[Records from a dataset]
▼

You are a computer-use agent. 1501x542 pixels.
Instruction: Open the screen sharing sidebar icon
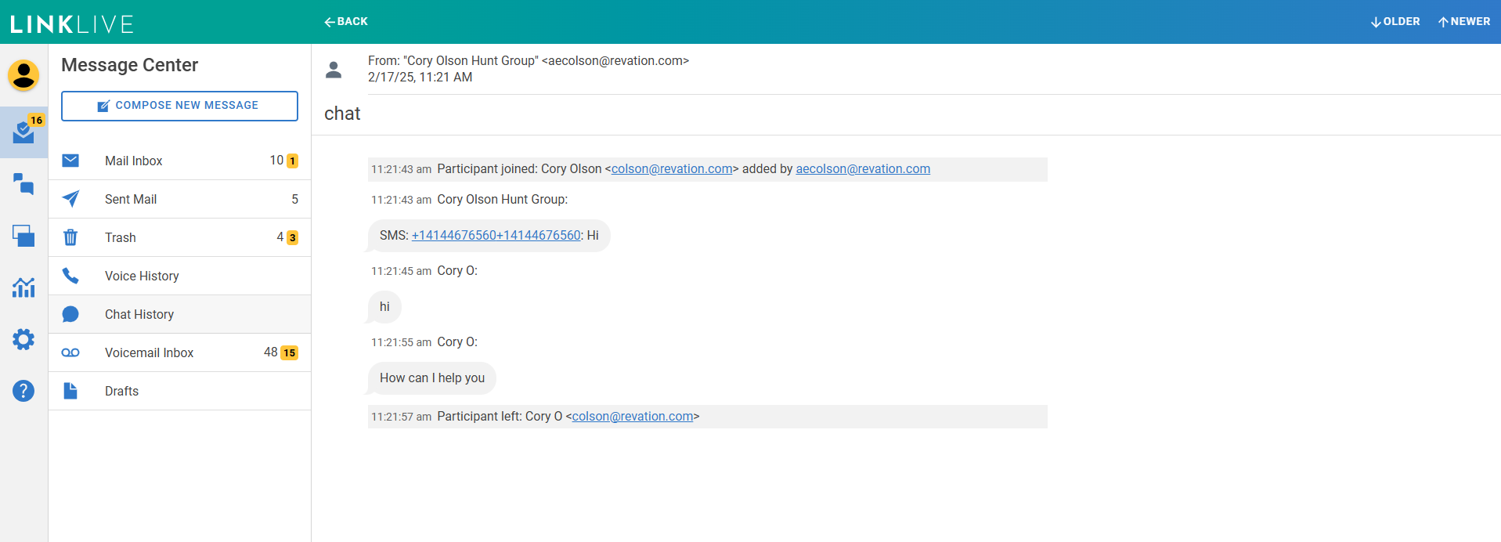tap(23, 236)
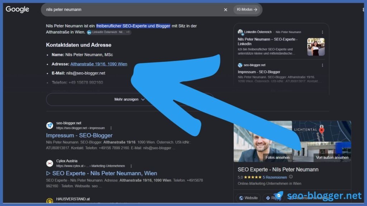The height and width of the screenshot is (206, 367).
Task: Click the Website button in the business panel
Action: click(248, 198)
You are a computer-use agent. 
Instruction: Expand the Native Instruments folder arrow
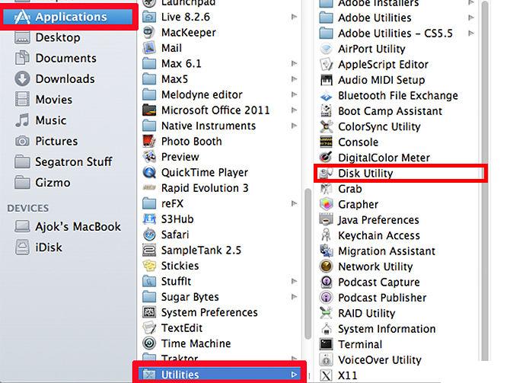295,126
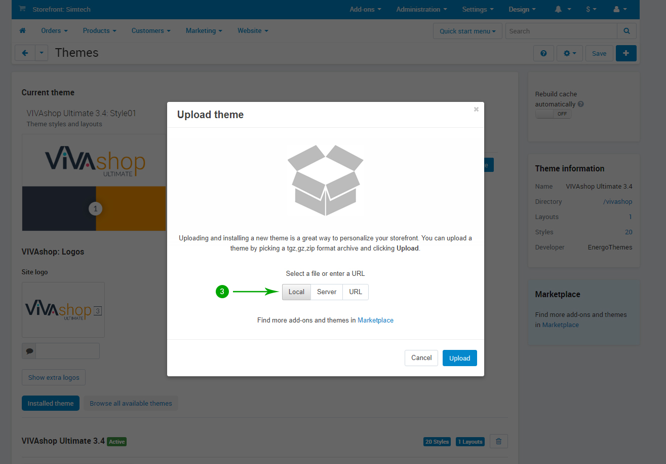Image resolution: width=666 pixels, height=464 pixels.
Task: Toggle Rebuild cache automatically switch
Action: (x=553, y=114)
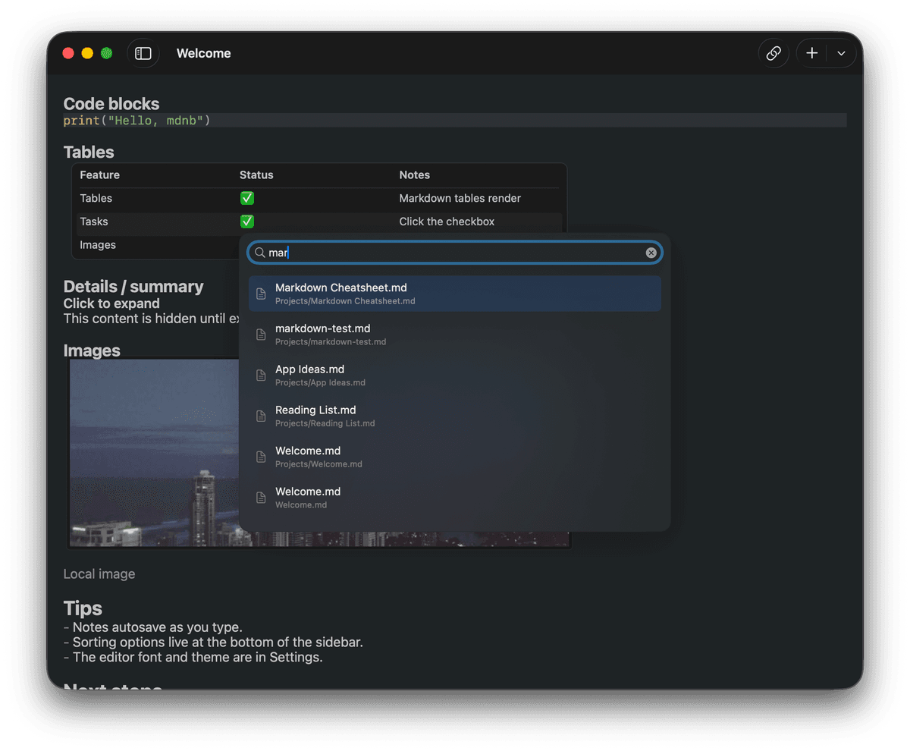Click document icon beside bottom Welcome.md result
910x751 pixels.
[x=262, y=498]
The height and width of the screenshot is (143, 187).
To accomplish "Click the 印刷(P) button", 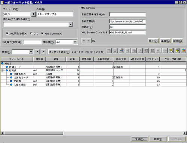I will coord(158,139).
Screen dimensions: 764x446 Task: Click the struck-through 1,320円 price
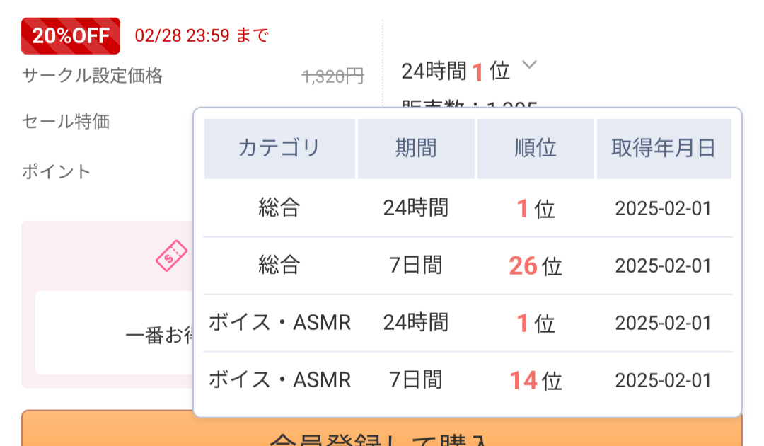coord(332,76)
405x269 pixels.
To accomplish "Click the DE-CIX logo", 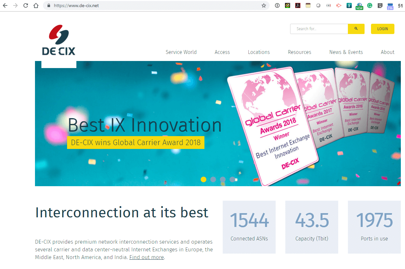I will pos(58,39).
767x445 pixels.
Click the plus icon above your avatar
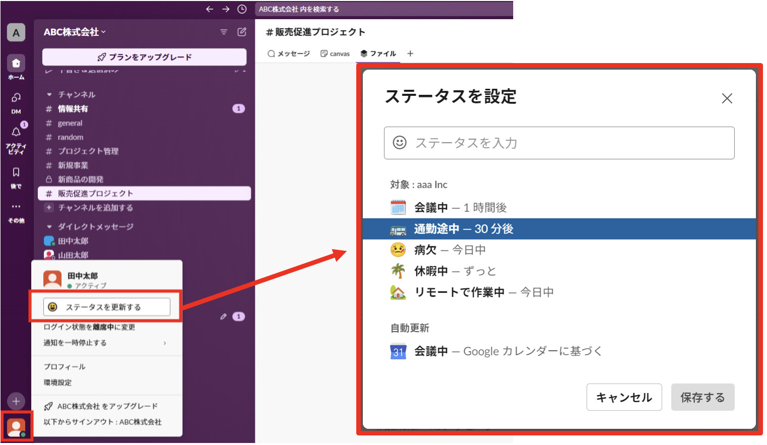tap(16, 401)
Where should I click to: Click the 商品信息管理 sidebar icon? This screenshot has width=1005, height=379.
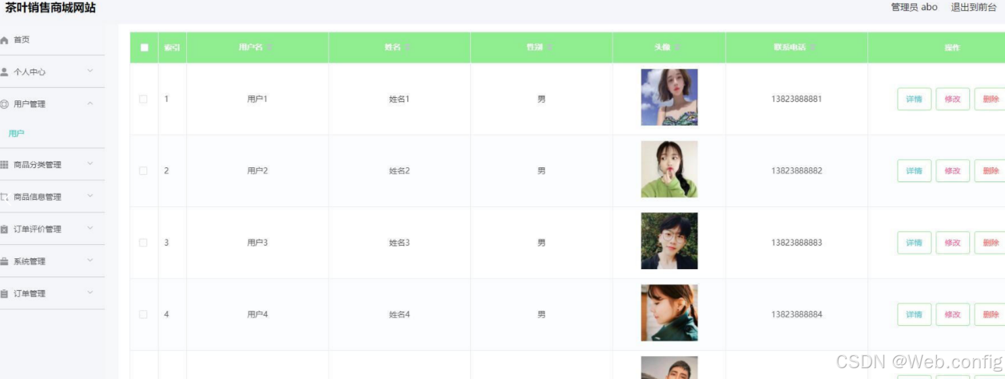pos(4,197)
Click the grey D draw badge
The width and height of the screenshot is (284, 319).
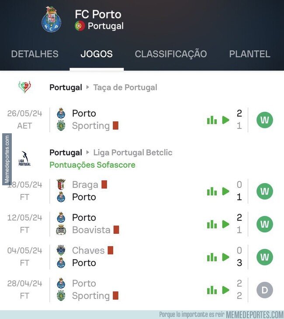coord(265,290)
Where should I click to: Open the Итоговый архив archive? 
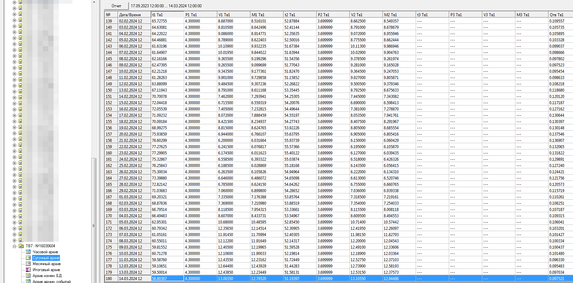click(46, 270)
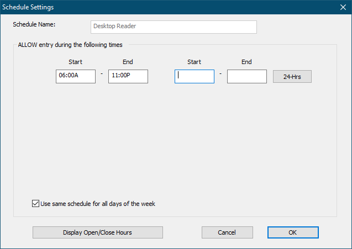This screenshot has width=352, height=249.
Task: Click the End label beside the 24-Hrs button
Action: (246, 62)
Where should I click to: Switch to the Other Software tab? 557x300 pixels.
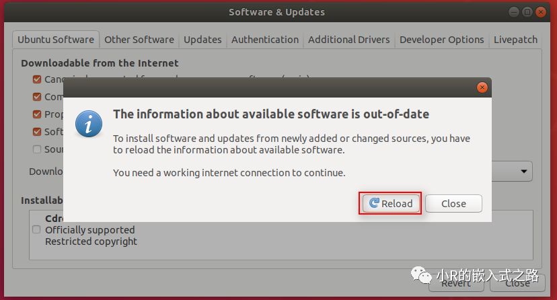(139, 40)
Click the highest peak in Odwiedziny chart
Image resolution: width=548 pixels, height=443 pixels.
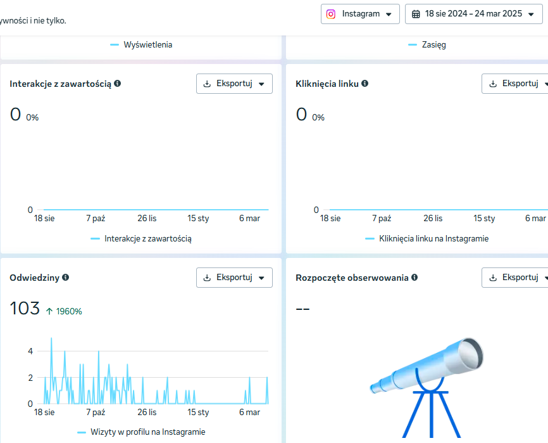click(x=51, y=338)
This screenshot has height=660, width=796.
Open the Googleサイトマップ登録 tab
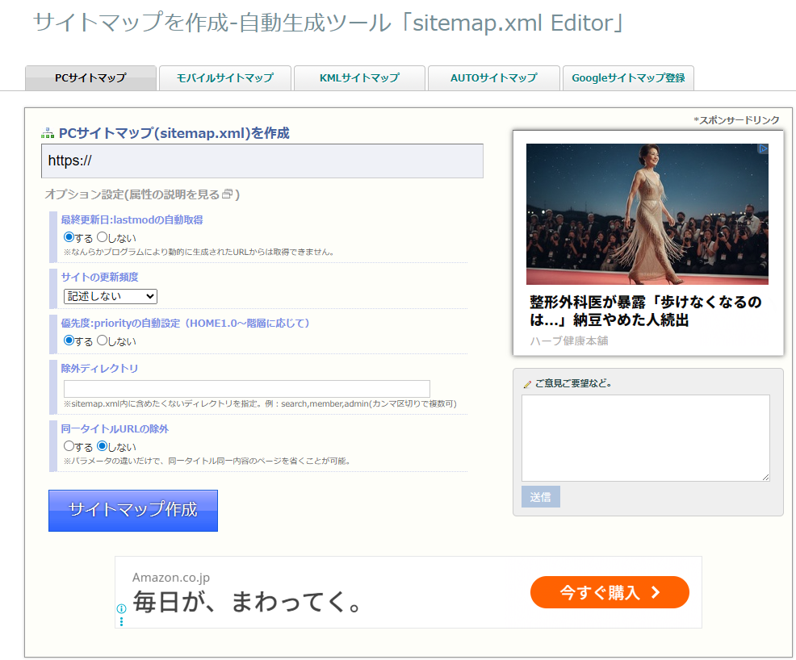(628, 78)
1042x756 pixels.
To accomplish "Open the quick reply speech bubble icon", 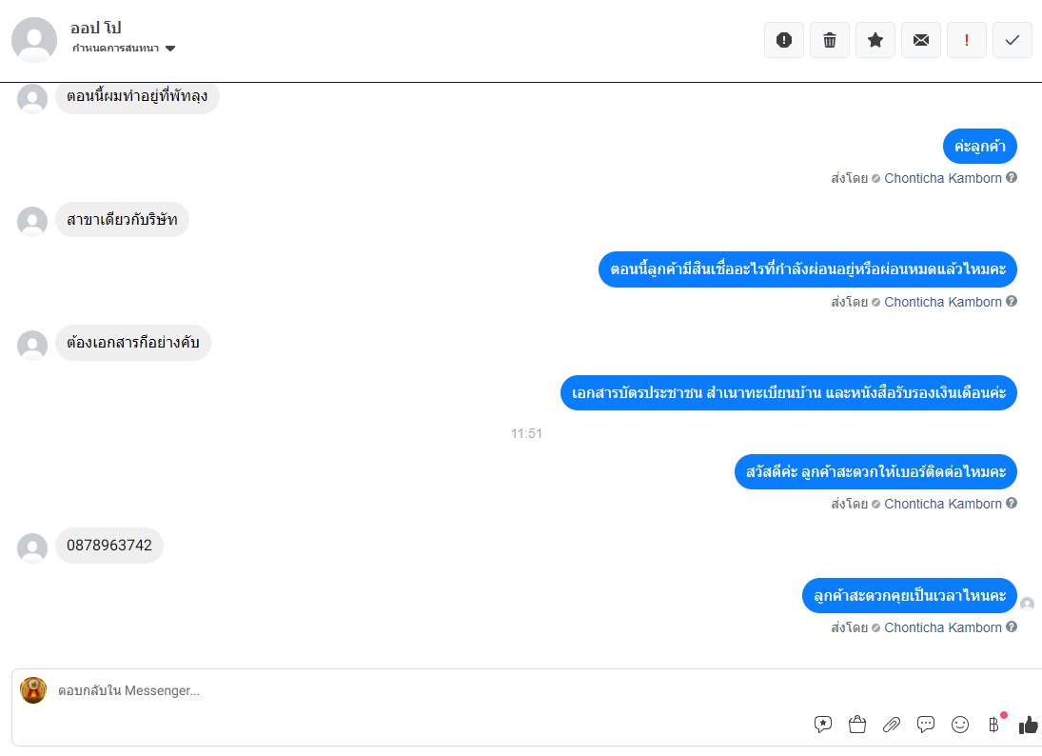I will (x=926, y=724).
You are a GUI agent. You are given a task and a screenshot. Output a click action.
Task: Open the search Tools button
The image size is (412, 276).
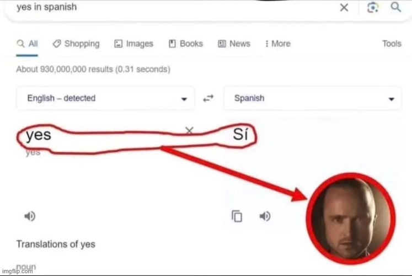392,44
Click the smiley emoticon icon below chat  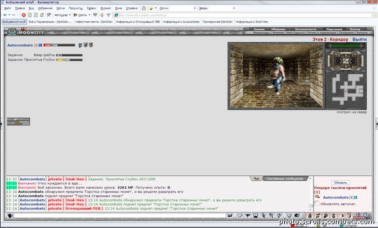click(289, 215)
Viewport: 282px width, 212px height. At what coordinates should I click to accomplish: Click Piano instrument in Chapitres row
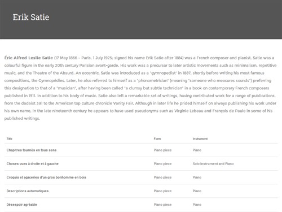tap(197, 150)
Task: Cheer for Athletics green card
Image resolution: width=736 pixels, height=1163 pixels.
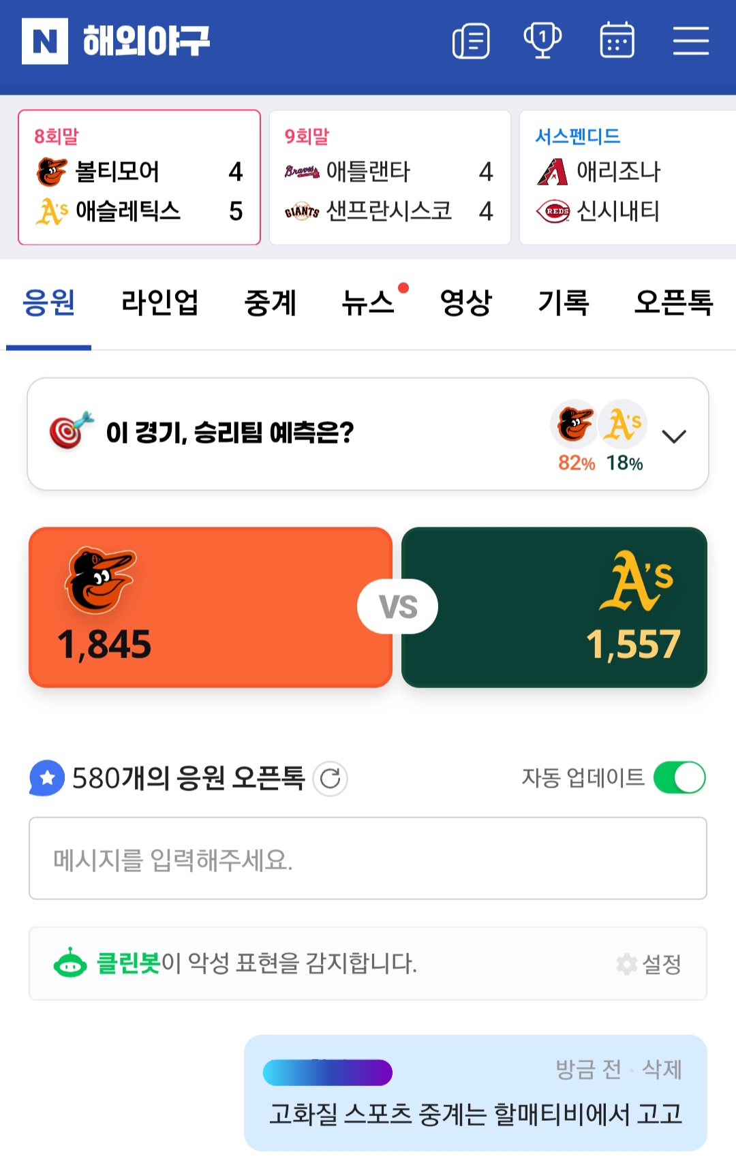Action: (554, 607)
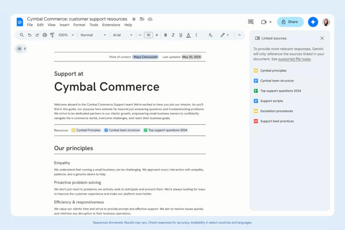The height and width of the screenshot is (230, 345).
Task: Open the Extensions menu
Action: click(x=111, y=25)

▲

» **To do**: Rewrite the rows starting at the line containing "Click the grey D draw badge" and ending at the line containing "Action: (246, 62)", replacing "badge" with "button" and leaving everything else unchanged. Leave the pictures out of your answer.

» **Exercise solution**:
Click the grey D draw button
The width and height of the screenshot is (284, 319).
coord(265,290)
Where should I click to: Open the Итоговый архив archive? 
click(46, 270)
This screenshot has width=352, height=249.
Task: Click the End label beside the 24-Hrs button
Action: (246, 62)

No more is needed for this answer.